Стихи для меня писать проще, чем прозу. Стихи ты выстраиваешь с ежесекундным напряжением, вкладывая огромное количество сил не просто в каждое слово, а в каждый слог, в каждый звук; для меня стихи — это бесконечно скрупулёзная работа: стих устроен так, что в нём нельзя поменять ни слога без того, чтобы весь текст распался, а если можно поменять — значит, я его плохо написала. Стихи я пишу очень медленно — могу восемь строчек писать несколько месяцев, и эти тексты для меня очень быстро становятся отчуждёнными и неинтересными.

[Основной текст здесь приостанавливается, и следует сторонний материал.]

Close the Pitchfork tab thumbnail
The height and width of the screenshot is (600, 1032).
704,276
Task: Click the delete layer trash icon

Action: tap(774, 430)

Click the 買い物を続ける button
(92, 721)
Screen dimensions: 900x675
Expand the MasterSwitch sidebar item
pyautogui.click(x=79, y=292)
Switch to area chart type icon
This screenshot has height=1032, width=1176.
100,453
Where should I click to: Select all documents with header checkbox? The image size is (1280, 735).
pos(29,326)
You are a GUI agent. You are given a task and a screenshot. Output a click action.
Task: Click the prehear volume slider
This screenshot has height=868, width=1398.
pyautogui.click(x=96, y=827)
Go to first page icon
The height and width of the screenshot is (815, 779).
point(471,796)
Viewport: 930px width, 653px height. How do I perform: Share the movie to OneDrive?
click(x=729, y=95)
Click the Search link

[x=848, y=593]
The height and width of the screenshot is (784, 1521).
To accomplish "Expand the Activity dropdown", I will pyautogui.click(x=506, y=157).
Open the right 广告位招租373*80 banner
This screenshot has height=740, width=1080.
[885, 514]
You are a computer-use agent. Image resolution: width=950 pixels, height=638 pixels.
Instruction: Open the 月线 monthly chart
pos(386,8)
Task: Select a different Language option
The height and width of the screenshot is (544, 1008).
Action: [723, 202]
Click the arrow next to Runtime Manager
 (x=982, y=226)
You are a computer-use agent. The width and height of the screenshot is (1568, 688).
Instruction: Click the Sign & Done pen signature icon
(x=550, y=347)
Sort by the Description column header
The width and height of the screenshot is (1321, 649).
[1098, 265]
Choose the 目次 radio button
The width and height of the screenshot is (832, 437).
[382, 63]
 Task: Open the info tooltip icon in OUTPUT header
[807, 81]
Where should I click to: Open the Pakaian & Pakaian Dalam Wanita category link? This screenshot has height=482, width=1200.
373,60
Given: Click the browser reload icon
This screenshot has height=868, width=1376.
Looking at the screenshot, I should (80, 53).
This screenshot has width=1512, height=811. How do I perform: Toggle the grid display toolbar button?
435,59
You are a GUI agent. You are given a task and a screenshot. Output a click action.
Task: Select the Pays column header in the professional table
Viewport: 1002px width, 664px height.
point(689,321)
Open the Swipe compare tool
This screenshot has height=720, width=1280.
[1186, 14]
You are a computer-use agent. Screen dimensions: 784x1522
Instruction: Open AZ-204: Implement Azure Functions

Всё, чего бы я хотела, когда пишу книгу, — это чтобы она перестала жить у меня в голове. У моего мужа есть прекрасная присловка: «Всё, чего я хочу, — это чтобы мне вскрыли голову и вылили из неё ртуть». Вот да, я хочу избавиться от того, что меня мучает. Моё письмо — в огромной мере терапевтическое.

У меня что-то случилось с чтением примерно десять лет назад: я почти потеряла способность читать большую прозу. Это очень обидная идиосинкразия. Проза короткая и проза на грани стиха — это пожалуйста и это очень важно, а совсем «прозаическая» проза — увы. Я всё время жду, что этот механизм починится; в последнее время, кажется, на это появилась надежда, но пока что (и все последние годы) основное моё чтение — это нон-фикшн и поэзия.

Я не верю в иерархическую систему оценки литературы от «великой» к «ничтожной». Я всегда думаю, что хорошо бы литература приносила людям некоторое — пусть даже временное — утешение, при этом не склоняя их в сторону зла, то есть не побуждая их причинять другим страдания ради собственных целей автора. Утешение — это не обязательно поливание мозга патокой; утешение может даваться и сопереживанием, и открытием, и тревогой, и болью. И вот я думаю: если человеку приносят утешение стихи Асадова — спасибо тебе, господи, за Асадова. Другое дело, что человеку, который умеет находить утешение в стихах, хочется показать не только Асадова: вдруг он не видел других стихов? Вдруг они многое ему дадут?

Другая сторона чтения, кроме утешения, — интенсификация внутреннего диалога, хочешь ты этого или нет. Я ещё ни разу не оказывалась в ситуации, когда книга ответила бы на поставленные мной вопросы, — но она всегда отвечает на вопросы, которые не приходили мне в голову, на вопросы, о которых я даже не знала, что задаюсь ими.

Есть книги, которые кажутся мне «моими» — в том смысле, в котором люди бывают «моими». Это очень разные книги, но все они ощущаются как нечто, сделавшее мою жизнь больше, глубже, лучше. Многих авторов я знаю лично, и это очень важный фактор: слышать в тексте голос человека, которого ты знаешь и любишь, — дело совершенно особое; есть, кстати, те, кто умеет читать любые книги отстранённым взглядом, свободным от личных привязанностей; я не умею — и не хотела бы уметь. Я привыкла думать, что поэзия — это тот монолог о себе и мире, в который человек в личной беседе вряд ли пустится просто так; ну, на это есть стихи, и стихи близких людей при таком взгляде оказываются совсем бесценными.